The experience Brooks is talking about is that which came together over the course of a few weeks at Royal Studios in Memphis, the home of Al Green, Syl Johnson and Bobby "Blue" Bland. Jordan and Brooks brought in a mint press of Memphis music royalty: Stax Records staple Steve Cropper (Booker T. & the M.G.'s, Otis Redding, Sam & Dave), Archie Turner (Al Green, Syl Johnson, O.V. Wright), jazz saxophonist Lannie McMillan, and R&B icon Angie Stone. For several tracks, Brooks also enlisted brothers Teenie (guitar), Charles (organ) and Leroy Hodges (bass) of the legendary Hi Rhythm Section, which served as the house band for hit soul albums by artists like Al Green and Ann Peebles. "We used the same mics that Al Green used on his record", says Brooks. "Matter of fact, we were using much of the same band! It kind of took that vibe." The first track recorded was a cover of Curtis Mayfield's Superfly hit Give Me Your Love. The second, Twine Time, the instrumental jam from Alvin Cash.

"To be honest with you, when Steve said 'Man, we need an instrumental,' the first person I thought of was Freddie King. Steve wanted something more appealing to all people, not just guitar players. He said 'What about Twine Time?'' I said, 'Is he serious?' Yeah, Twine Time. But that song was a key to this album. Man, that just lit the fire for this record. It became one of the funnest tracks we did."

'Times' also comes laden with original hits. Five of the eleven tracks were penned by Brooks. Raised on others' music, he's always considered the songwriting process to be as sacred. "It's like having a baby", he says. "You see it come to life. Once you play it live, it grows even more. That was the most fun part of it, for me: the creative side. Coming up with a song people can relate to, and you relate to, it just snowballs. It's almost like therapy for me. Like the song Times Have Changed: I wrote that song years ago. I sent Steve my songs and he picked that one. It's kind of timeless. Every day something's changing. Now, when I play it live, you can see the effect of it. Initially, it was just an idea: just a riff. Now, this song has influence on people. We were just in Europe this year, after the bombing in Brussels. And we're playing Brussels. I played that song; people were in tears. It helped them heal."

It's on that title track that Brooks brandishes what may be his finest songwriting talent: the ability to humanize social issues and unite different voices into one cohesive thought.
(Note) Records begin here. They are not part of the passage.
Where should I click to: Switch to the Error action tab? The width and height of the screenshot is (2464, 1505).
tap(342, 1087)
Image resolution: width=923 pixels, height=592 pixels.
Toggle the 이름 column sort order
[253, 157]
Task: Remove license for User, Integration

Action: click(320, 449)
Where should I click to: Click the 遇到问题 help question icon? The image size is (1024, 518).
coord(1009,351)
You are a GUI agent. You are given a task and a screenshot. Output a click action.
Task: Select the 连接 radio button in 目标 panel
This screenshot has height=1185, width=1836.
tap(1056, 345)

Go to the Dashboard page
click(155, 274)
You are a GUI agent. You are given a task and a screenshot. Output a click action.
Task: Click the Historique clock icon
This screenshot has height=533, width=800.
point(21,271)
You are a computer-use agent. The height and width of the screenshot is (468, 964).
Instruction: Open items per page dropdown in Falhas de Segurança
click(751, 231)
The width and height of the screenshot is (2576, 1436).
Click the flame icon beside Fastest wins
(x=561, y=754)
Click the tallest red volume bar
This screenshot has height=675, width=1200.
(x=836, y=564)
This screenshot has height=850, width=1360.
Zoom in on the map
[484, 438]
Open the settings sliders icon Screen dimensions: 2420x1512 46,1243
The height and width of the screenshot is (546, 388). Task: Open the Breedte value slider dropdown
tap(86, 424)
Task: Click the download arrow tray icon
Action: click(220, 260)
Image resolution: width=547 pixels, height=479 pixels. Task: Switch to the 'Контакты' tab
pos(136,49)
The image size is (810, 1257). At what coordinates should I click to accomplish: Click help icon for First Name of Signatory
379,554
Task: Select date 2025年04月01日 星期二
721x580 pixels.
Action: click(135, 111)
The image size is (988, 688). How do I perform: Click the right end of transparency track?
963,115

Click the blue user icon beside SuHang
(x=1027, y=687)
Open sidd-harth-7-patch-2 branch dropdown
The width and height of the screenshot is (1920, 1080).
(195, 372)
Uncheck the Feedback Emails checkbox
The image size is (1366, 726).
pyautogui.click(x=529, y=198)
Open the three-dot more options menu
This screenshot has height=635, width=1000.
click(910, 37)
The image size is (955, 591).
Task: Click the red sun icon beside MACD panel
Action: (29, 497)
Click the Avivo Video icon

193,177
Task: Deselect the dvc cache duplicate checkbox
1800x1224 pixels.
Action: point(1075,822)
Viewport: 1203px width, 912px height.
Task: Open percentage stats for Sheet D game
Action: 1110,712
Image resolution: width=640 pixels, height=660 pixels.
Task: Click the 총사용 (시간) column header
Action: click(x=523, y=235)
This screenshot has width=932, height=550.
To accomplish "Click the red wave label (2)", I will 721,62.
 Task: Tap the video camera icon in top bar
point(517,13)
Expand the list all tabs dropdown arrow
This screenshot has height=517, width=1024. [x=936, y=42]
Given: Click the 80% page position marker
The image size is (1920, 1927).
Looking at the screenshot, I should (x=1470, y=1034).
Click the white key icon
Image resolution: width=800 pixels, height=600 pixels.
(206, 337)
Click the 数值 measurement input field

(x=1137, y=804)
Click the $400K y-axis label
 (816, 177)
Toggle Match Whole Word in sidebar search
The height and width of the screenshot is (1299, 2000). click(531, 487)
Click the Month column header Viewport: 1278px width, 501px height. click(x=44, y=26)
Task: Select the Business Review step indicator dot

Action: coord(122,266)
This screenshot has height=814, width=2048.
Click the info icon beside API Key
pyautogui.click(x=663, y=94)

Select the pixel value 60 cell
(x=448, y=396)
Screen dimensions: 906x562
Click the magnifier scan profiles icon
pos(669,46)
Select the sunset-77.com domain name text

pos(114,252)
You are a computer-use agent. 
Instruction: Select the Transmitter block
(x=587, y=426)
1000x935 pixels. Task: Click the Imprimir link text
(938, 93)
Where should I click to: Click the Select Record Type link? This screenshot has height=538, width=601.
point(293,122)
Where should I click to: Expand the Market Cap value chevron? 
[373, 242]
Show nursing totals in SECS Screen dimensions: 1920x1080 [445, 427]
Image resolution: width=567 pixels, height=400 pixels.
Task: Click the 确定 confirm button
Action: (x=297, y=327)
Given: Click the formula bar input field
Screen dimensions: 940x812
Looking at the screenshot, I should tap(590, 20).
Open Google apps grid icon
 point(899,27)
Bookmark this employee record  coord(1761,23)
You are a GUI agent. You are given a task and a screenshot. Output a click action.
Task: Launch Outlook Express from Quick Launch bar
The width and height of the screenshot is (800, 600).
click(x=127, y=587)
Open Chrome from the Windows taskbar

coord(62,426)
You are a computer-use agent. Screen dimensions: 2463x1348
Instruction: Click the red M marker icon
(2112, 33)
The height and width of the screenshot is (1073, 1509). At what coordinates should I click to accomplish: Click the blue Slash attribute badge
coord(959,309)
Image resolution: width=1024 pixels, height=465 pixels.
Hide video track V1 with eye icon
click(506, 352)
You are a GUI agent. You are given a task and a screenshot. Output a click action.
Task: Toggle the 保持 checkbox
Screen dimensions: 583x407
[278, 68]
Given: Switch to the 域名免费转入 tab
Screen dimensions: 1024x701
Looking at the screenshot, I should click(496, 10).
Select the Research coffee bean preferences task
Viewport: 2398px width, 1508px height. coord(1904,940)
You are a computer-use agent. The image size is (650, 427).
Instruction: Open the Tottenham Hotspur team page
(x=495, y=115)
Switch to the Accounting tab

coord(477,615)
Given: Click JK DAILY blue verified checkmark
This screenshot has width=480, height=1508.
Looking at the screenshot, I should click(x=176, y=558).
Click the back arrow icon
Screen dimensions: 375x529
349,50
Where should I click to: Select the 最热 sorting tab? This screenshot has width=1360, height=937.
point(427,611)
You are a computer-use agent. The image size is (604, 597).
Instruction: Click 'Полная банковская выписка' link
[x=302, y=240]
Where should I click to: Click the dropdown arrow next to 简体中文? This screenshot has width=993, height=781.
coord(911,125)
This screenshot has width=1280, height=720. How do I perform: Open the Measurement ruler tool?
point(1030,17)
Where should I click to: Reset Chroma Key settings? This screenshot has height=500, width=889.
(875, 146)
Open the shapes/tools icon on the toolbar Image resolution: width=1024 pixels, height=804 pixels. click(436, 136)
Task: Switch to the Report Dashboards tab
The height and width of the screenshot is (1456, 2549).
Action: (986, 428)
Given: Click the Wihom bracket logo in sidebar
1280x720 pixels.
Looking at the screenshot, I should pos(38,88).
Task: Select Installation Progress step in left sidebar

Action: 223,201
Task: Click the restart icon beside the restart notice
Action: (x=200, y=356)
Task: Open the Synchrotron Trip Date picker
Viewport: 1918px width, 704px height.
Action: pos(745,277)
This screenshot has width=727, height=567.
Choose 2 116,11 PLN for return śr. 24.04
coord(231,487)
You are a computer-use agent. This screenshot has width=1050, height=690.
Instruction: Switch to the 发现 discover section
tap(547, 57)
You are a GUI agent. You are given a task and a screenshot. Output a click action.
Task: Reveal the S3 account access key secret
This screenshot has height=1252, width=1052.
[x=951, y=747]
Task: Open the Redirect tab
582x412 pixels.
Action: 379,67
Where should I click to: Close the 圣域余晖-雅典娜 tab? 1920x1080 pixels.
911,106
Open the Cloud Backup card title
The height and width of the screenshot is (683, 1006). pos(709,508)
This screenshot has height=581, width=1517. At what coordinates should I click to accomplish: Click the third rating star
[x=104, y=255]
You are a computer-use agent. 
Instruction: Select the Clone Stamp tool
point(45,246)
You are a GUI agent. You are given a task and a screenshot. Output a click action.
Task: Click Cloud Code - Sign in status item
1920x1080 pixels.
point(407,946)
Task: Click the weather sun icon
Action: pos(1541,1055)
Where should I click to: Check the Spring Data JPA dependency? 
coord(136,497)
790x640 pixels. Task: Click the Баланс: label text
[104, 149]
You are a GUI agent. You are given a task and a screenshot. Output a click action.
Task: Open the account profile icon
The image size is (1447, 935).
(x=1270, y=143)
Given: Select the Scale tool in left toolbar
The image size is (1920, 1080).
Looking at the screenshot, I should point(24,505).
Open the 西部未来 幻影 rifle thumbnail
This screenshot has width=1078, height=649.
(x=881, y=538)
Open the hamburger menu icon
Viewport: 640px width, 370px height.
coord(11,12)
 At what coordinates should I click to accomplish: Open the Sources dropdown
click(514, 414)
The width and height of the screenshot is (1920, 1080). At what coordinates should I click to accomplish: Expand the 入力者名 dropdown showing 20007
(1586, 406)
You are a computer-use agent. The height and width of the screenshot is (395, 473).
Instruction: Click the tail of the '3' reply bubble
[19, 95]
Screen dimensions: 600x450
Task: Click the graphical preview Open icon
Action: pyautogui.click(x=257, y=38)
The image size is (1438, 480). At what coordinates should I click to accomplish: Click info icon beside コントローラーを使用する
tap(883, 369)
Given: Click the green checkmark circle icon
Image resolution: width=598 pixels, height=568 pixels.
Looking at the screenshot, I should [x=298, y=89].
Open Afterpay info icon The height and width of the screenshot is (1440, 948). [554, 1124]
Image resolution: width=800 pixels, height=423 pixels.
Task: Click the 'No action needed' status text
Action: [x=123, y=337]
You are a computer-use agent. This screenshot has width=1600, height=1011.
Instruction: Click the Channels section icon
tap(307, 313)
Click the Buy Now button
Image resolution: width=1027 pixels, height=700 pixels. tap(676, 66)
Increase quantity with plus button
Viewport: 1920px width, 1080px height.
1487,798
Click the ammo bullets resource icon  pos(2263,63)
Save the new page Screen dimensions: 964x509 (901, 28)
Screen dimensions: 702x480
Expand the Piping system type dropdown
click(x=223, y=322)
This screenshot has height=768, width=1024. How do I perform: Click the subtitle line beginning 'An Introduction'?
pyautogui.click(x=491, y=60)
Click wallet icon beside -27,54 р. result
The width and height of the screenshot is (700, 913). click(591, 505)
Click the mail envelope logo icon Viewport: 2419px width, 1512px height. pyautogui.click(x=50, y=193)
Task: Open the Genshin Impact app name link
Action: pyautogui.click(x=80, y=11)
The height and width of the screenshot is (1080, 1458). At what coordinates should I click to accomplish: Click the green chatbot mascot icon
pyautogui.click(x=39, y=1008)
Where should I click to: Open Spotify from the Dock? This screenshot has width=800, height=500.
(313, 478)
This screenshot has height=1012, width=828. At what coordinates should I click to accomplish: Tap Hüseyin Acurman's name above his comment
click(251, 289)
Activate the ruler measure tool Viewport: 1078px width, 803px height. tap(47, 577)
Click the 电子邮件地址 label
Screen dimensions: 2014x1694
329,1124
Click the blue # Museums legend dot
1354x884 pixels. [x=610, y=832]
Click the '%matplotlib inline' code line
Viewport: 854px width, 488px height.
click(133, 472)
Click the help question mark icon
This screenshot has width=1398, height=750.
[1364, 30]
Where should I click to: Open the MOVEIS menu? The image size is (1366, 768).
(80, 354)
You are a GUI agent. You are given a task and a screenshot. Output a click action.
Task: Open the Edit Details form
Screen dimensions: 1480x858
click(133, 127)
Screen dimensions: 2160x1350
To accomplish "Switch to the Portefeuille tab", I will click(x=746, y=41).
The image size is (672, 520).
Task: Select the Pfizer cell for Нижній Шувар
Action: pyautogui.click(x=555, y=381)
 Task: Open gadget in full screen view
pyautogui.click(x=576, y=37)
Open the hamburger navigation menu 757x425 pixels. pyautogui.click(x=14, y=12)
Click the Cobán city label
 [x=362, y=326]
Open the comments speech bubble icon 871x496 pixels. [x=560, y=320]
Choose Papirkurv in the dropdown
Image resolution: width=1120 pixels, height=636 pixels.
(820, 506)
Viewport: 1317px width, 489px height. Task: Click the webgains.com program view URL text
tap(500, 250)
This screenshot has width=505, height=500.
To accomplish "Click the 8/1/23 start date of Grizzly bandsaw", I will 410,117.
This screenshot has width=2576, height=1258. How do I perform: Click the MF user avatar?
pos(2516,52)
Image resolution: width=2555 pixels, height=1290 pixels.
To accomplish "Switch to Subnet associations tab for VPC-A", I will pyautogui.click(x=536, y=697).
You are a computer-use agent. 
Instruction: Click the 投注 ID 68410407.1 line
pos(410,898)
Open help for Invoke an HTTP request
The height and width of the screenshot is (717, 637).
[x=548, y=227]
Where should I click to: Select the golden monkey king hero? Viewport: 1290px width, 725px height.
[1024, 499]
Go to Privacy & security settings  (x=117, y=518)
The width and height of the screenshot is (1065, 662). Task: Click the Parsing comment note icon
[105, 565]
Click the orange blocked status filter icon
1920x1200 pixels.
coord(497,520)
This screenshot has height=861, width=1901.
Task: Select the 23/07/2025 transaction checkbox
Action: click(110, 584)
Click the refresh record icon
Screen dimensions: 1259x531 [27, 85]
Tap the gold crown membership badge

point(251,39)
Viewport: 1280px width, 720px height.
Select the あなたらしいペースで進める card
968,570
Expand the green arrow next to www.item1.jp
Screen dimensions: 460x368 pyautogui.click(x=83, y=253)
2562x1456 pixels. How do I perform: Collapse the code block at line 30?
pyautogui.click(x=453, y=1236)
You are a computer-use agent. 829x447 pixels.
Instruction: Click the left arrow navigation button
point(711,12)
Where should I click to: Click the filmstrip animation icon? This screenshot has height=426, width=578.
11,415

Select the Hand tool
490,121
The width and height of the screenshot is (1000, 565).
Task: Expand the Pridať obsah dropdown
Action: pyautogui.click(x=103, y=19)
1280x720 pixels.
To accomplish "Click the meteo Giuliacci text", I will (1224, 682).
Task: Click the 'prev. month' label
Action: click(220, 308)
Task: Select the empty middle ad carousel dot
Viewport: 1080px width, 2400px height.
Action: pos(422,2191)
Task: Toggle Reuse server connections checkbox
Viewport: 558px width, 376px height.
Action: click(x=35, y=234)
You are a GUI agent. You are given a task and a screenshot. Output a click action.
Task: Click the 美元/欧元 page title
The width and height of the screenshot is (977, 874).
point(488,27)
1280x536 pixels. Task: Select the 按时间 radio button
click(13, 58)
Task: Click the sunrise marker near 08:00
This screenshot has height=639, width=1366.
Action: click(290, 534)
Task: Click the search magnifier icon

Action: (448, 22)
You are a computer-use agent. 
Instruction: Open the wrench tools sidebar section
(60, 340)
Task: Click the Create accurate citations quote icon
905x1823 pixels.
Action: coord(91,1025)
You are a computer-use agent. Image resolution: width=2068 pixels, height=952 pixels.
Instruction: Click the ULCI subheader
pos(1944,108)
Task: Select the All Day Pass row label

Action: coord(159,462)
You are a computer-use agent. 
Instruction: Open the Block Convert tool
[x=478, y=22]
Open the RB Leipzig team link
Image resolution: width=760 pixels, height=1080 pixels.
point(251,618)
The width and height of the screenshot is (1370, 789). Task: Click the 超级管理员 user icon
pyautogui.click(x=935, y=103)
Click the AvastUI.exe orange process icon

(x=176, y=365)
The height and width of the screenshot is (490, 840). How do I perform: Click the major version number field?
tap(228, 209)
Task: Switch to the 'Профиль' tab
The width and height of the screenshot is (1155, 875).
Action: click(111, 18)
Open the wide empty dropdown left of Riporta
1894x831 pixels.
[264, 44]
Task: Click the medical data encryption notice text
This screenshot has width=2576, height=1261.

That's no more evident than in the latter stages of the song, in which Brooks deploys his longtime friend, Memphis' Al Kapone, to drop 32 bars on what the future holds for our people.

"My whole intention, when I started with Golddigger and up through this one, was to be authentic enough for the older generation but have something that the younger generation could latch onto," says Brooks. "I try to be that bridge. With Take Me Witcha, I've got a rapper on that. On The Torch we went with Al Kapone. He's a bridge. He's a bridge from blues to hip-hop. With music, it all comes from the heart. It comes from the heart and from the soul. In blues, it doesn't matter what you're talking about, it definitely relates.

"That was my intention on this record: to build that bridge."